Currently 15% of all of our databases resources is being spent on responding to the term lookups in wikidata: https://performance.wikimedia.org/arclamp/svgs/daily/2024-05-18.excimer-wall.all.reversed.svgz?x=895.1&y=837 That is potentially is up to half of s8. We can't reduce that to zero as they serve important functionalities but they can certainly be improved.
One major problem I see is that there are three major consumers of descriptions:
- Mobile Frontend adding tagline (via MobileFrontendHooks::onOutputPageParserOutput()
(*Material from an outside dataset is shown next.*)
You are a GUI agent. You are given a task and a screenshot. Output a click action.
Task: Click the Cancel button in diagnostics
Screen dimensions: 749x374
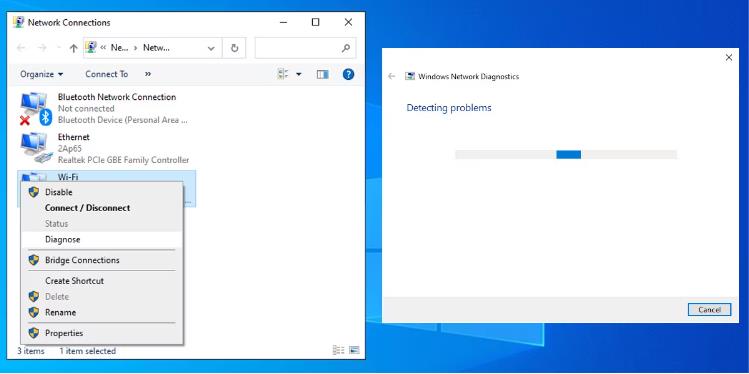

- WikibaseClient adding json+ld schema to pages via SkinAfterBottomScriptsHandler
- A lot of API calls which is mostly coming from apps: https://github.com/wikimedia/apps-android-wikipedia/blob/d6e160120af5872c2620029a7392d737b9d3b160/app/src/main/java/org/wikipedia/dataclient/Service.kt#L44 and https://github.com/wikimedia/wikipedia-ios/blob/08f5693881a6d0fac23e649643f673a3fb4e724e/Wikipedia/Code/WMFSearchFetcher.m#L167
- Maybe search in new vector does it too? if so, then we should definitely cache value of descriptions in memcached.
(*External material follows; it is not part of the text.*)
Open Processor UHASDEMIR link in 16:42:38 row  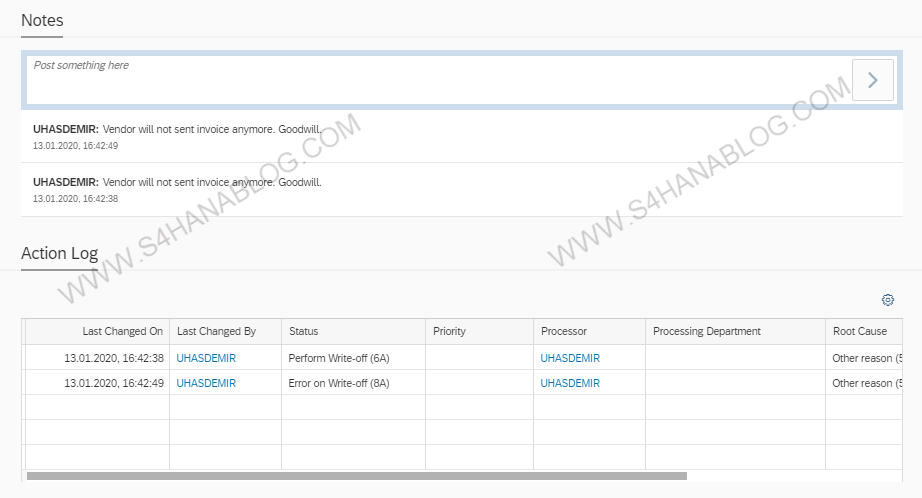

We can deduplicate their work and reduce the load on our databases drastically, let's assume we just reduce it to half, that's 25% of replicas in s8 and can translate to ~$20,000 cost reduction every year just for the hardware purchases. One simple fix is that WikibaseClient put the description to Parseroutput object and reads it cached (which it doesn't do that currently) and then MF reads from that value as well.